The second aircraft lacked the command-and-control console present in its predecessor. This meant that, rather than a flat-screen display the size of a small television populated by a moving map, the operational graphics, and the blue and red icons representing friendly or enemy units, Smith had to run the operation via a small tablet and his paper map. Also missing from the new aircraft was the communications panel that had linked Smith to five different radios. The new configuration limited Smith to two frequencies via the standard intercom, and he needed the help of one of the pilots to switch from channel to channel.

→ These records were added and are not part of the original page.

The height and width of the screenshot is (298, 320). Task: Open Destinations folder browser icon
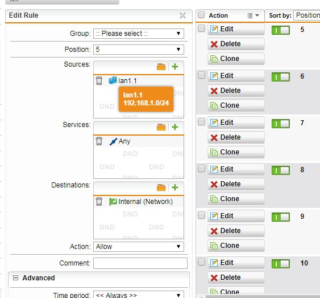161,187

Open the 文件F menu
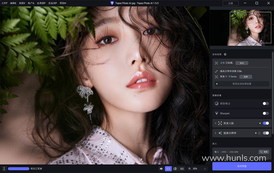pyautogui.click(x=4, y=3)
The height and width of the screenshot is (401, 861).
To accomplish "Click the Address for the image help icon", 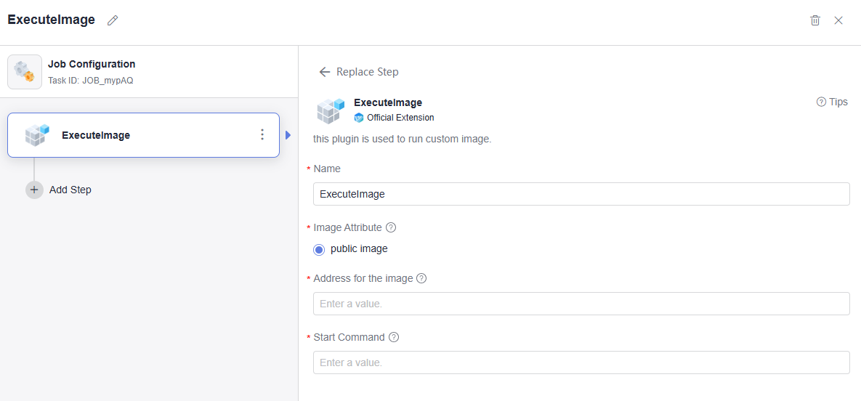I will click(x=421, y=278).
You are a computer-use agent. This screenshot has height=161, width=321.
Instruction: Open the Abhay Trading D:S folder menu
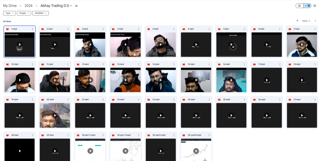pos(56,6)
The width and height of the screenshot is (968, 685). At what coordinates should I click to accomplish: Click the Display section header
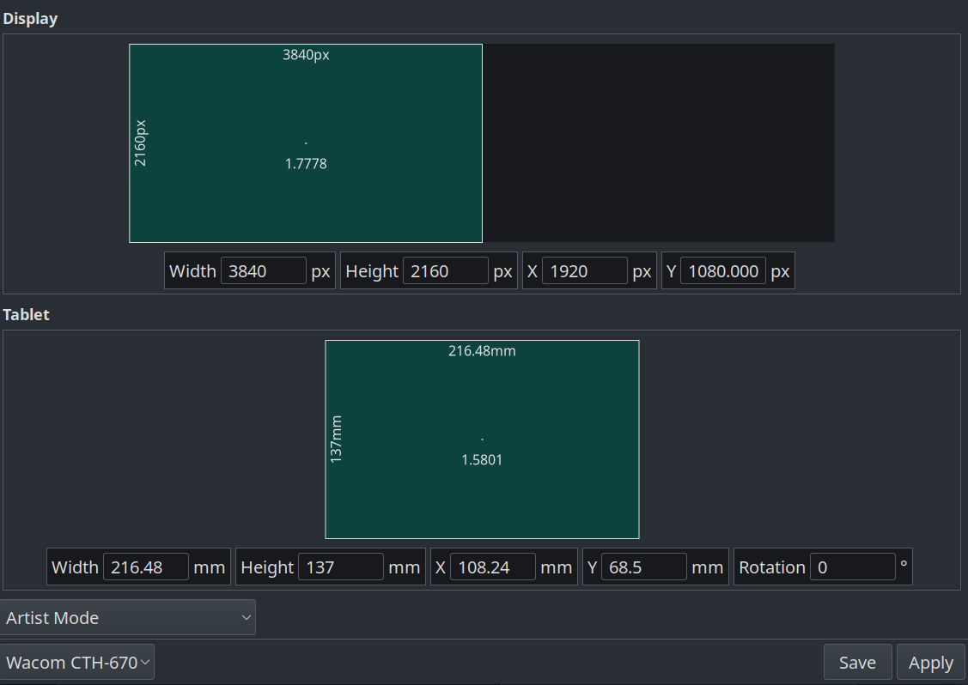click(x=30, y=18)
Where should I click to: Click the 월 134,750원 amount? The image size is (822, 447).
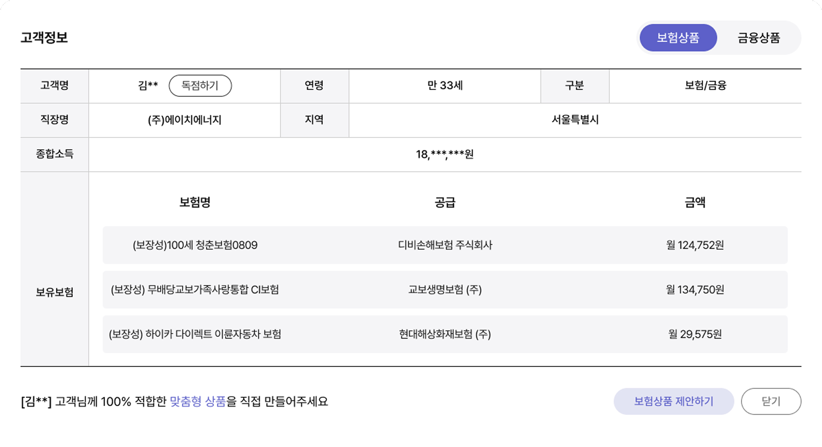coord(695,290)
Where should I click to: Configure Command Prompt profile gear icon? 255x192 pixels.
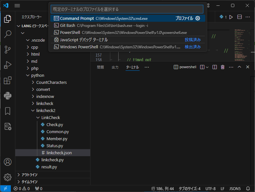[x=198, y=19]
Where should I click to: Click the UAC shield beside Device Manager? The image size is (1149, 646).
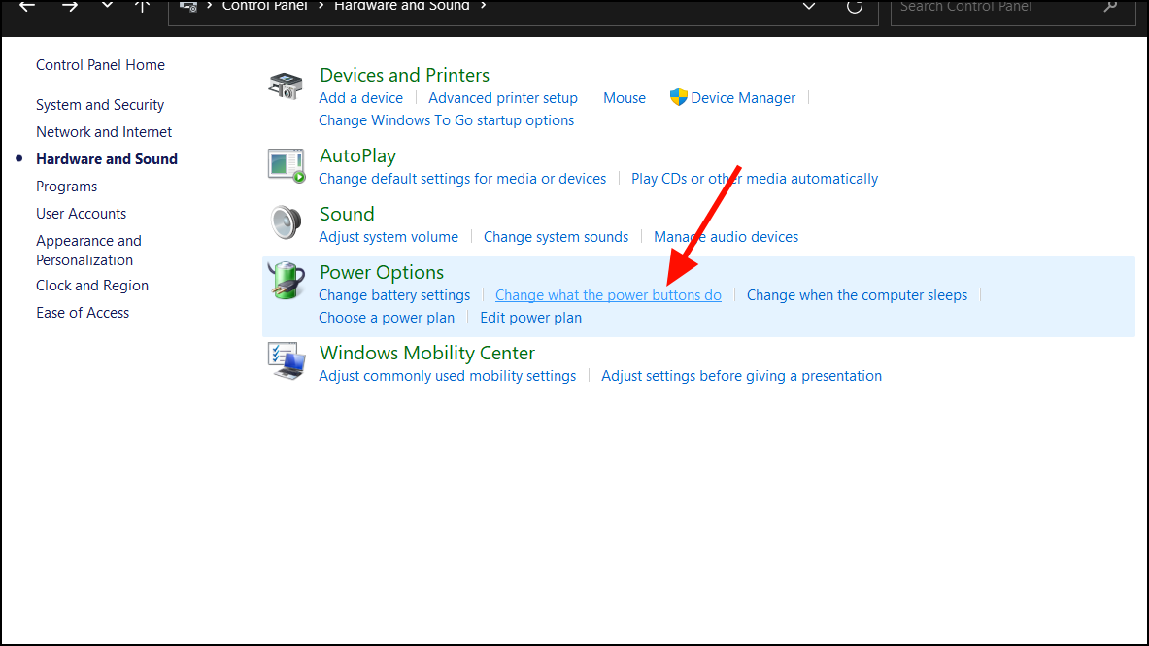click(x=680, y=97)
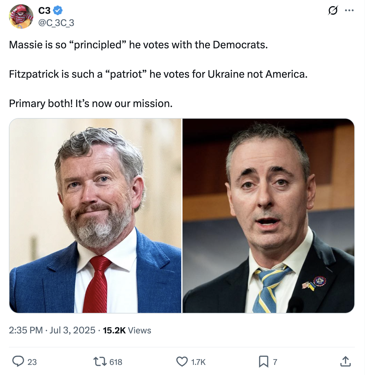Screen dimensions: 365x375
Task: Open the share upload icon
Action: click(x=345, y=361)
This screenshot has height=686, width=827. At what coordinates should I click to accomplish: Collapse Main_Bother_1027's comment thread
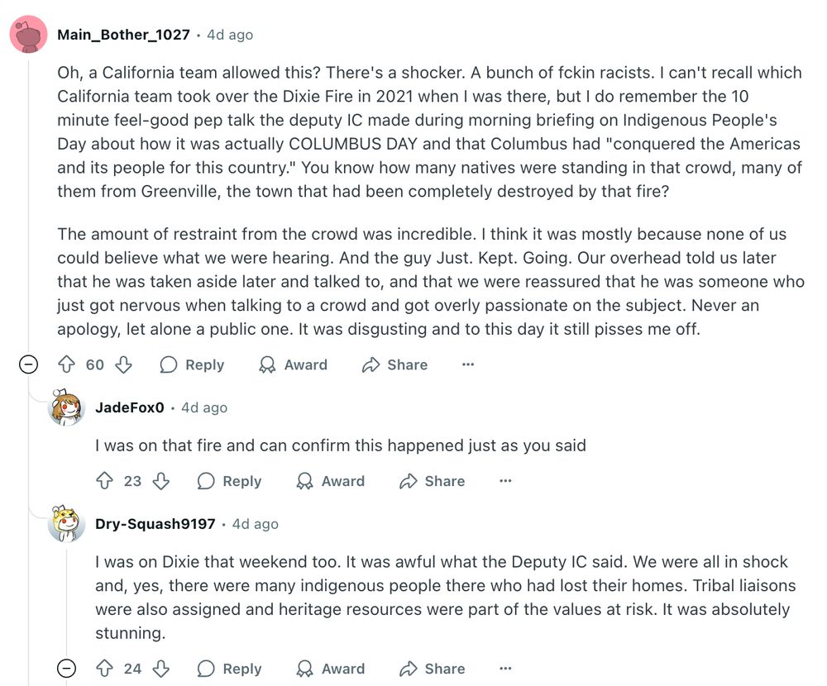(x=28, y=364)
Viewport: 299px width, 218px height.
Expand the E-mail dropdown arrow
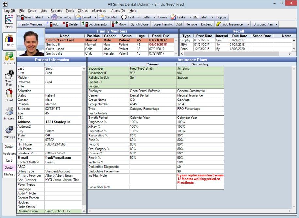(x=95, y=17)
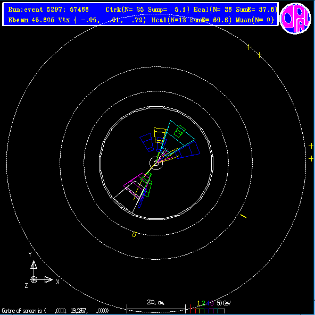Click the 200 cm scale bar

point(156,308)
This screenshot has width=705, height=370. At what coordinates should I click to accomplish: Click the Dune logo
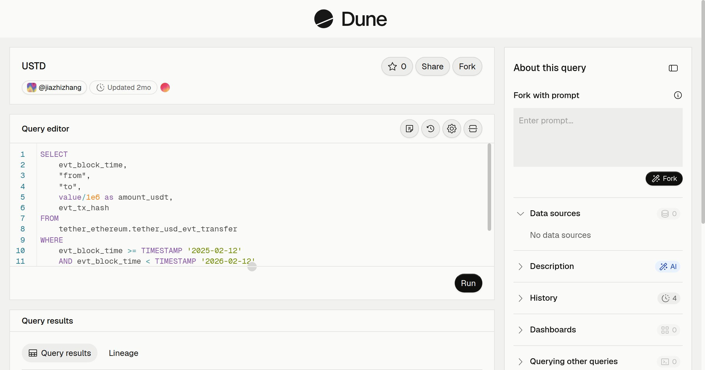[x=350, y=19]
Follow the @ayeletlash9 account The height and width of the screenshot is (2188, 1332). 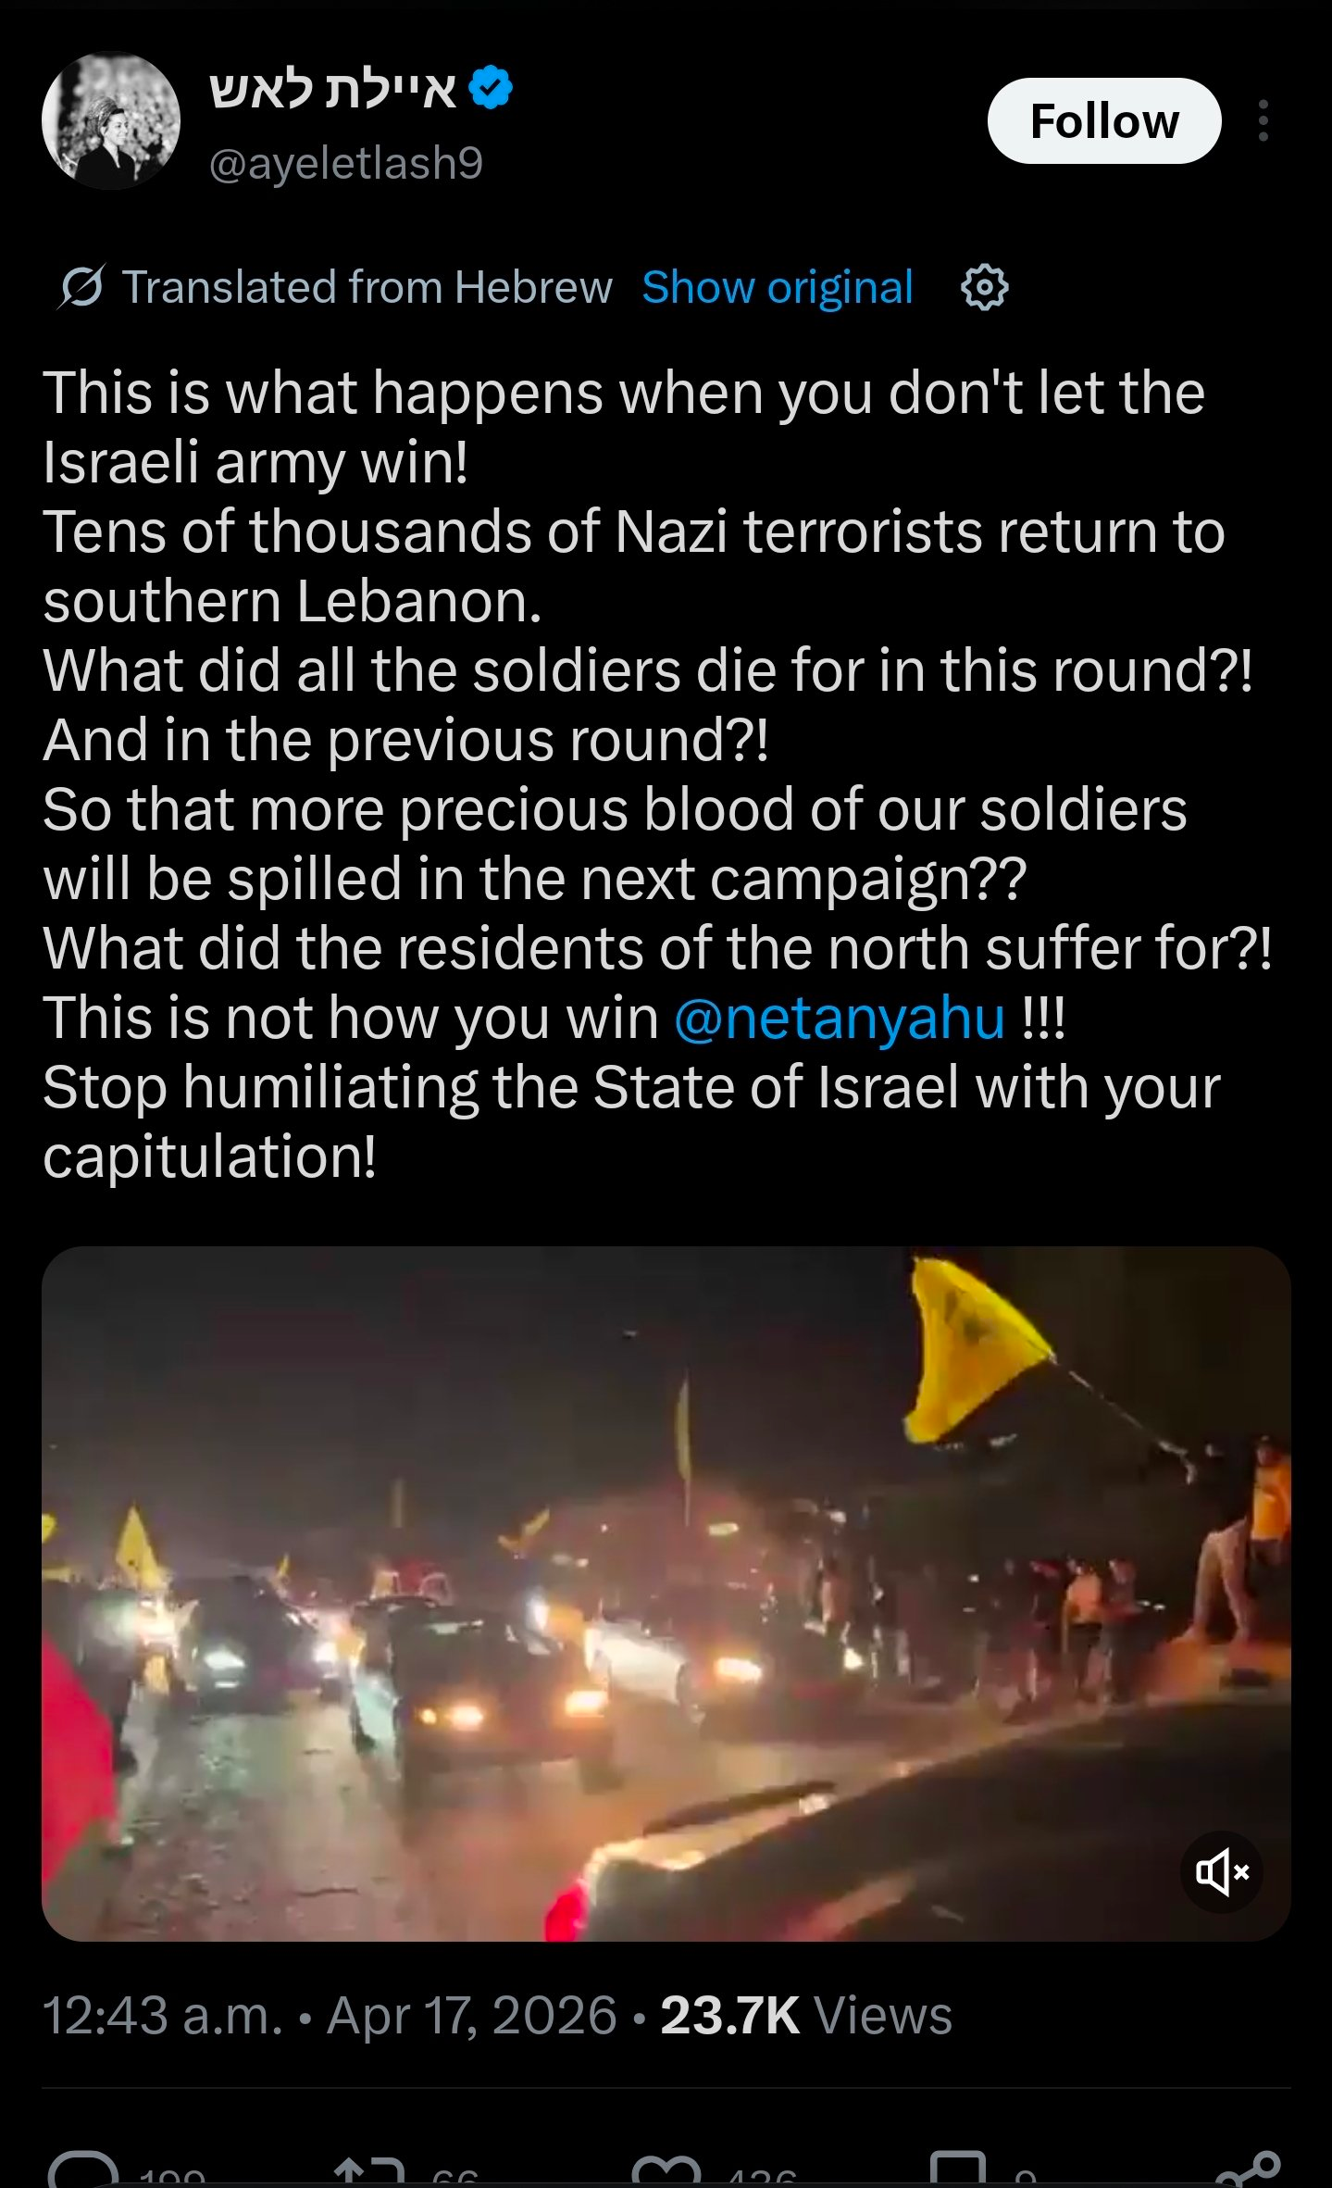[x=1104, y=121]
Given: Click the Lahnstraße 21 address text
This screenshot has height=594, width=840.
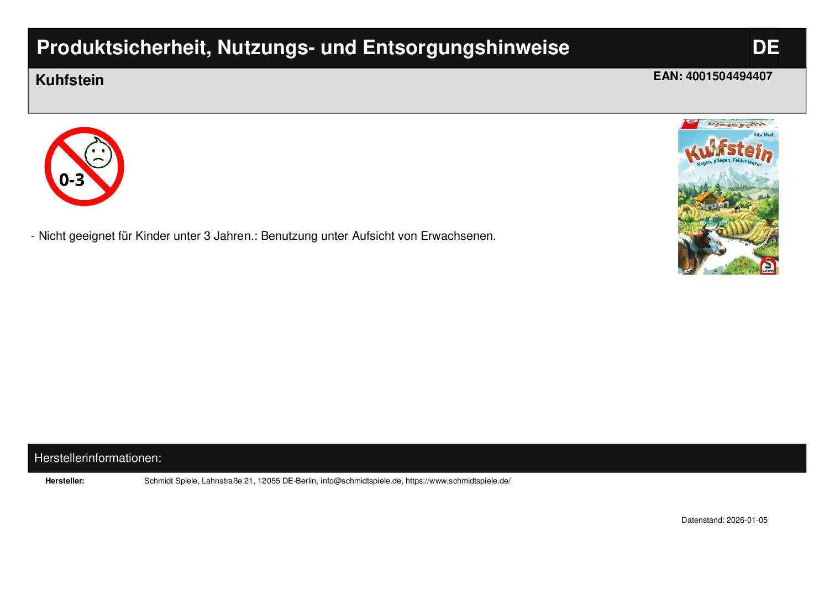Looking at the screenshot, I should (227, 481).
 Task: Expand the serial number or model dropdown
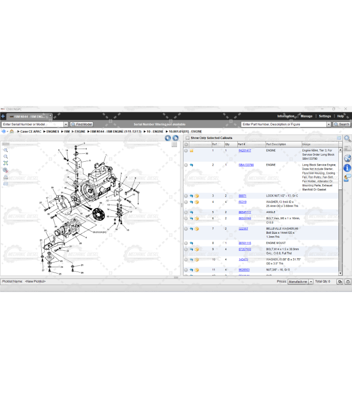(x=65, y=124)
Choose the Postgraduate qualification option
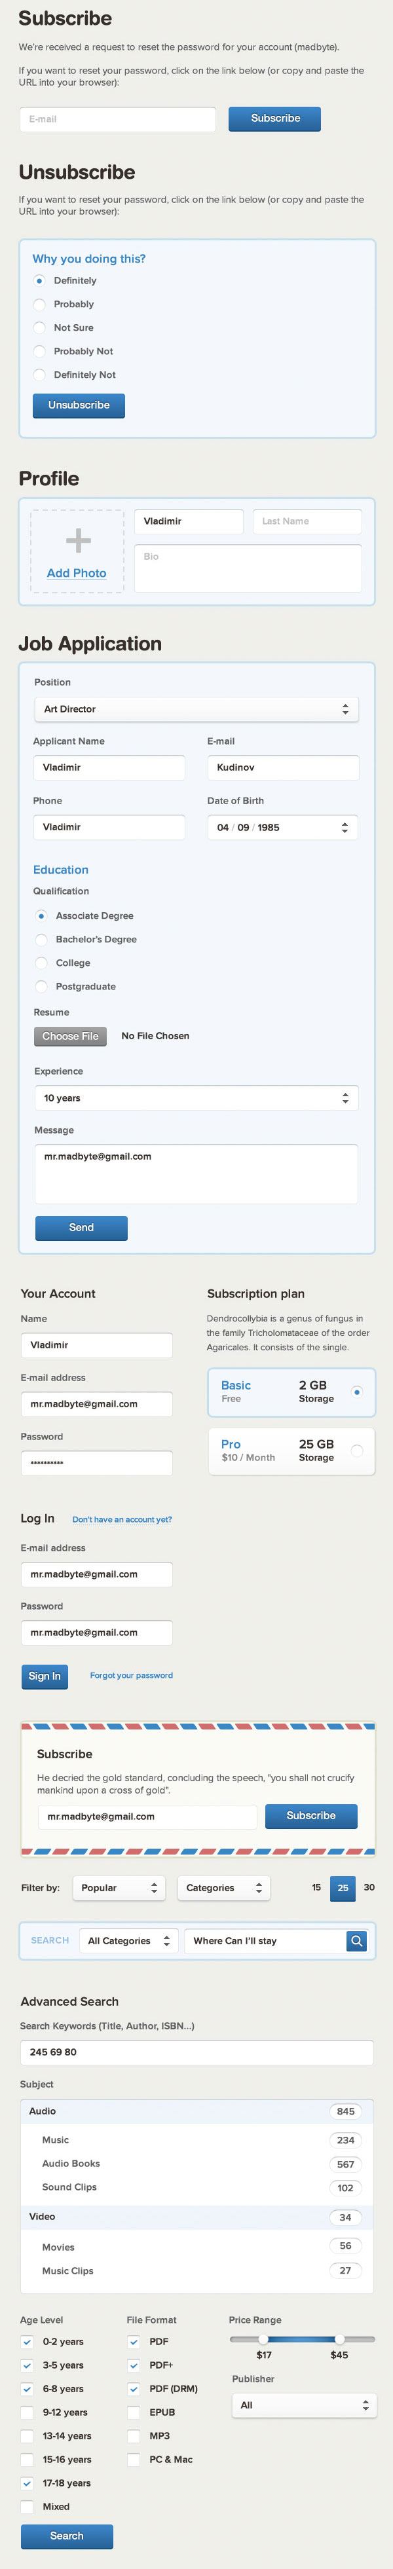 (x=41, y=986)
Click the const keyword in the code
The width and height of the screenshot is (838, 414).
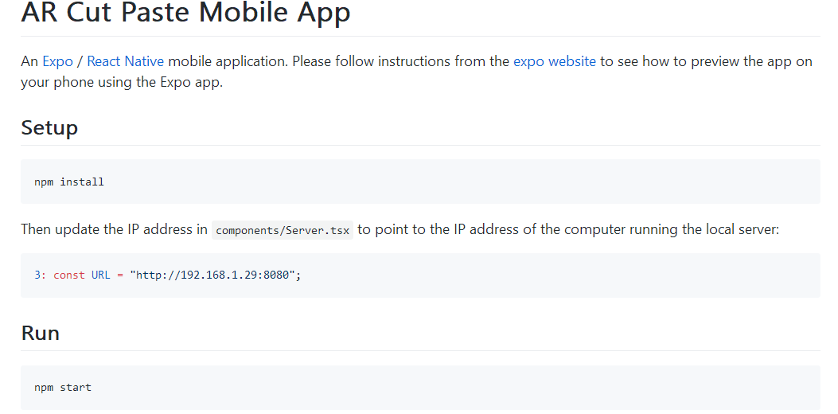(69, 275)
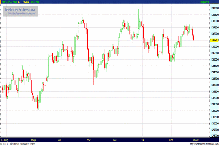Screen dimensions: 219x146
Task: Click the nov. month marker on timeline
Action: 89,140
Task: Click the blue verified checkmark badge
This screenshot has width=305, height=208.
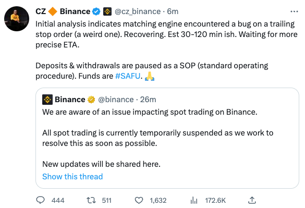Action: [96, 11]
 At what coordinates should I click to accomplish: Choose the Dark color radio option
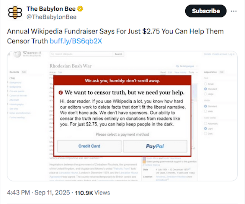(206, 133)
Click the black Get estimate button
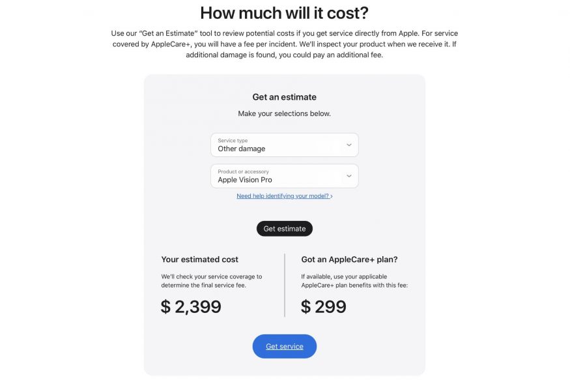This screenshot has width=570, height=380. click(x=284, y=229)
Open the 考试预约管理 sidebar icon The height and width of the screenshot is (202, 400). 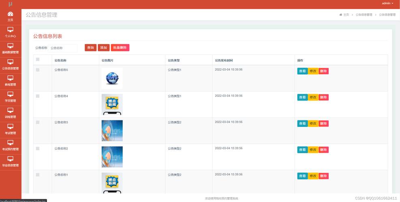tap(11, 143)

Not ideal, but certainly doable.
The second limitation had to do with the space inside the Black Hawk.
Or lack of it.
In the first iteration of the plan, Coleman’s assault element had been divided between two aircraft. The support element, consisting of Charlie, would be located in the second aircraft while Coleman, Will, and Mas would ride in the first. Scott had broken down the manifest this way so that his sniper could infil separately, but this was no longer possible. Now a single Black Hawk held all of the CIA shooters along with Smith. Not ideal, but Scott would make it work.
Assuming, of course, they ever found the convoy.
“Shock 6, this is Shock 16. We are phase line JAMESON with negative contact, over.”
“One Six, this is Shock 6,” Smith said. “Roger that. Shock 26, this is Shock 6. Status, over?”
“Shock 6, this is Shock 26. We are two klicks west of JAMESON, over.”
“Roger that, 26,” Smith said. “Call phase line JAMESON, over.”